A Mosca si laurea in Giurisprudenza, ma il richiamo alla pittura si fa imperativo. Non può rinunciare; lo studio dell'etnografia durante il periodo universitario e in particolare il viaggio nella regione del Vologda, lo rapirà definitivamente. I costumi variopinti, l'arte popolare, la meraviglia dei colori delle abitazioni degli indigeni Kawi lo fanno sentire circondato in ogni punto dalla pittura, nela quale sentiva di essere entrato. A trentanni decide allora di studiare pittura a Monaco. La sua ricerca è rigorosa e prolungata, pur venendo rifiutato dall' Accademia di belle arti egli non demmorde e continua la sua formazione. La determinazione nell'andare fino in fondo ad ogno quesito sull'arte, il non accontentarsi di una pittura fatta di pregiudizi e abitudini linguistiche, l'urgenza di non perdere mai di vista una prepotente necessità interiore, fanno di lui un artista unico ed estremamente affascinante.
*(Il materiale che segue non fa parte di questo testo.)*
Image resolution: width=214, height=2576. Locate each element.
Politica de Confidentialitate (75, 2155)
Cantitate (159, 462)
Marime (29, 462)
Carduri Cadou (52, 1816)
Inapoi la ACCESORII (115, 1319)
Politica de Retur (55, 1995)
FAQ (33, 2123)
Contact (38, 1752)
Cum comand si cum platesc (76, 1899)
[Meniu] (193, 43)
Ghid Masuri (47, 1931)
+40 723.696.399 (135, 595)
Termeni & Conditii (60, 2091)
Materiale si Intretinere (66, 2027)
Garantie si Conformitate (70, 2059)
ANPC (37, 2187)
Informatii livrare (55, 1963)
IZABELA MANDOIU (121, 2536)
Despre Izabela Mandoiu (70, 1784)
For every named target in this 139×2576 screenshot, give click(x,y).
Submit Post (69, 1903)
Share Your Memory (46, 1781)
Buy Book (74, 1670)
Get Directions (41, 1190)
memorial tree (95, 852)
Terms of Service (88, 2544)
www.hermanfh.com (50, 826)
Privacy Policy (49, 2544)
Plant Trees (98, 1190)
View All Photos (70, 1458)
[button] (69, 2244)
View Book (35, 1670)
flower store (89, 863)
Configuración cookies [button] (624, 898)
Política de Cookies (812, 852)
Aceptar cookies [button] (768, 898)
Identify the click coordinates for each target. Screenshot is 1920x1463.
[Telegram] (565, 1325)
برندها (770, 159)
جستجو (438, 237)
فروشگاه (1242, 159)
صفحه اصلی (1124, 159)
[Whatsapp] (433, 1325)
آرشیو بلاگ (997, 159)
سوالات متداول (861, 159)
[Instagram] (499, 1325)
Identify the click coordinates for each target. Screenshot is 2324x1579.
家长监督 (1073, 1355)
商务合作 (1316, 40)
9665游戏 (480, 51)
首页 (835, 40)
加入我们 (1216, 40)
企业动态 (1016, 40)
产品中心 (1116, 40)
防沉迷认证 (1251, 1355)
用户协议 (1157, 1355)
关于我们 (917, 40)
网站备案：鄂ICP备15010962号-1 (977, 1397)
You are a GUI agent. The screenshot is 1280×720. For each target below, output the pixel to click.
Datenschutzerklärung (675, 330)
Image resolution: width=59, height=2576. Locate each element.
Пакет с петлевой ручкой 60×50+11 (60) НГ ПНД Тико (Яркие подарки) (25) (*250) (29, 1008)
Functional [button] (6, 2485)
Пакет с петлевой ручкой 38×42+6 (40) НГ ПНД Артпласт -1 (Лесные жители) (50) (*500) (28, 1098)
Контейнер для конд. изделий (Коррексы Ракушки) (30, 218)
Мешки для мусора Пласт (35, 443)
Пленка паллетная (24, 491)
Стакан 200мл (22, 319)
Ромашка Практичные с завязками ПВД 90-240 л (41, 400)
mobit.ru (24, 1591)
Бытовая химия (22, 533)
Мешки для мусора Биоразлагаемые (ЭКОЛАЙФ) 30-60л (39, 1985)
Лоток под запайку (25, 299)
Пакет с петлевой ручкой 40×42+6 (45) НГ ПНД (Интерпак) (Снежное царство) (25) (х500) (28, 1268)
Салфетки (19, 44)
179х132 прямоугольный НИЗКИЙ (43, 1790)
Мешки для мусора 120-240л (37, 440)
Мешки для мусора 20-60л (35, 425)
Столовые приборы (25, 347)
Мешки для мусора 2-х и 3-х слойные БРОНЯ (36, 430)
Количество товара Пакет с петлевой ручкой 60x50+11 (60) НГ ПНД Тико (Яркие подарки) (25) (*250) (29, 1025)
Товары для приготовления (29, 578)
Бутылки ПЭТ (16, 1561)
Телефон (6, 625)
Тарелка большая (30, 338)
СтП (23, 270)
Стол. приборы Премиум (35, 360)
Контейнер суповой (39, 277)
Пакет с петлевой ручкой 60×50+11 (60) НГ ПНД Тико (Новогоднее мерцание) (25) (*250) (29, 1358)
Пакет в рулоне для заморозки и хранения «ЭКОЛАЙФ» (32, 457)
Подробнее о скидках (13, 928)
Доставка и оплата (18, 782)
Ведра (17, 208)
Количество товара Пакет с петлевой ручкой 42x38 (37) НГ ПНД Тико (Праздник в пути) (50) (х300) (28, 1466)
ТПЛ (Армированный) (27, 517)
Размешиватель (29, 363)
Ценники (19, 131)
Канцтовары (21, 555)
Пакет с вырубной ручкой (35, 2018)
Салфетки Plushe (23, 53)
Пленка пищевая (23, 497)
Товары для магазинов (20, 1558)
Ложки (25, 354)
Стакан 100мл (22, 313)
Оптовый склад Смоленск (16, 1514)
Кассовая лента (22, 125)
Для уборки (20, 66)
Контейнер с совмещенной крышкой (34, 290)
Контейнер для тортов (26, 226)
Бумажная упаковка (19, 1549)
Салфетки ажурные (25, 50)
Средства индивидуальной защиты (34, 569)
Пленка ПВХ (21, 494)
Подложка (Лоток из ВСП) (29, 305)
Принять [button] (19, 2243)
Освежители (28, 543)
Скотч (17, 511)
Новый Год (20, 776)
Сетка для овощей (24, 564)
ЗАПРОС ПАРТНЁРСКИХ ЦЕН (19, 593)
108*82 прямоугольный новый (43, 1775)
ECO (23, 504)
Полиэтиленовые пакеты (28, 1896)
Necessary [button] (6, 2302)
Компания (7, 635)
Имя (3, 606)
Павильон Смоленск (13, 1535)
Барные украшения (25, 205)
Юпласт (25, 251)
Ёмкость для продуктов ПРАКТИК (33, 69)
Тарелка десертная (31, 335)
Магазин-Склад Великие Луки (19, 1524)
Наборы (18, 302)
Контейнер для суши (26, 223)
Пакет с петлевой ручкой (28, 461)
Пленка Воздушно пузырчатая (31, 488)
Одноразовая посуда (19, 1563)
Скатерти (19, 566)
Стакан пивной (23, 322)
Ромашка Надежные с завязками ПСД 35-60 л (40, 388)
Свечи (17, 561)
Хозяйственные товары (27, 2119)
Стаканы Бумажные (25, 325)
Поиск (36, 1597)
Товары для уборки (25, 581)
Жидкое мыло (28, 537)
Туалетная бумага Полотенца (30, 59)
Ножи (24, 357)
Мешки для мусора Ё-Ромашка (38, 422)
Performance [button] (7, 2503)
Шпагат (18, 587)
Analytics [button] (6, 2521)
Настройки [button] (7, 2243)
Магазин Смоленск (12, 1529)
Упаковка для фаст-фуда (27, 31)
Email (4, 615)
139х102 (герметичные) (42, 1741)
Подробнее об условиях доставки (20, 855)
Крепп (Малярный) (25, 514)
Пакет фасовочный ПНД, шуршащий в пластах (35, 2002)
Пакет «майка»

L'apertura e l'interesse sincero e appassionato per le altre discipline artistiche, come la musica, il teatro, la danza aiutano e nutrono in lui l'indagine costante di una possibile grammatica pittorica; ossia l'individuazione dei mezzi propri e primari di quest' arte figurativa, per renderla finalmente libera e ricca.

La convinzione di Kandinskij è infatti quella per cui la pittura debba creare un mondo autonomo, altro rispetto a quello governato dalle leggi naturali. Kandinskij cerca l'intima forza ed emotività dei colori e delle forme, la loro "sonorità interiore", arrivando ad emancipare la pittura dalla rappresentazione figurativa, per un' arte astratta ma allo stesso tempo "spirituale".

Il periodo della vita di Kandinskij in cui è più evidente questo passaggio capitale per tutta la storia dell'arte, è quello che va all'incirca dal 1909 al 1920. In questo arco di tempo, egli, dipigendo, inizia l'eplorazione di campi nuovi, mai visti.

Coraggiosamente e gradatamente dissolve la riconoscibilità dei soggetti sulla tela, rimangono prima solo i contorni neri dei suoi fiabeschi cavalli, poi gli archi dei suoi meravigliosi cavalieri e infine la forza "di quegli esseri straordinari che vengono chiamati colori", come egli stesso dice, uniti alle forme.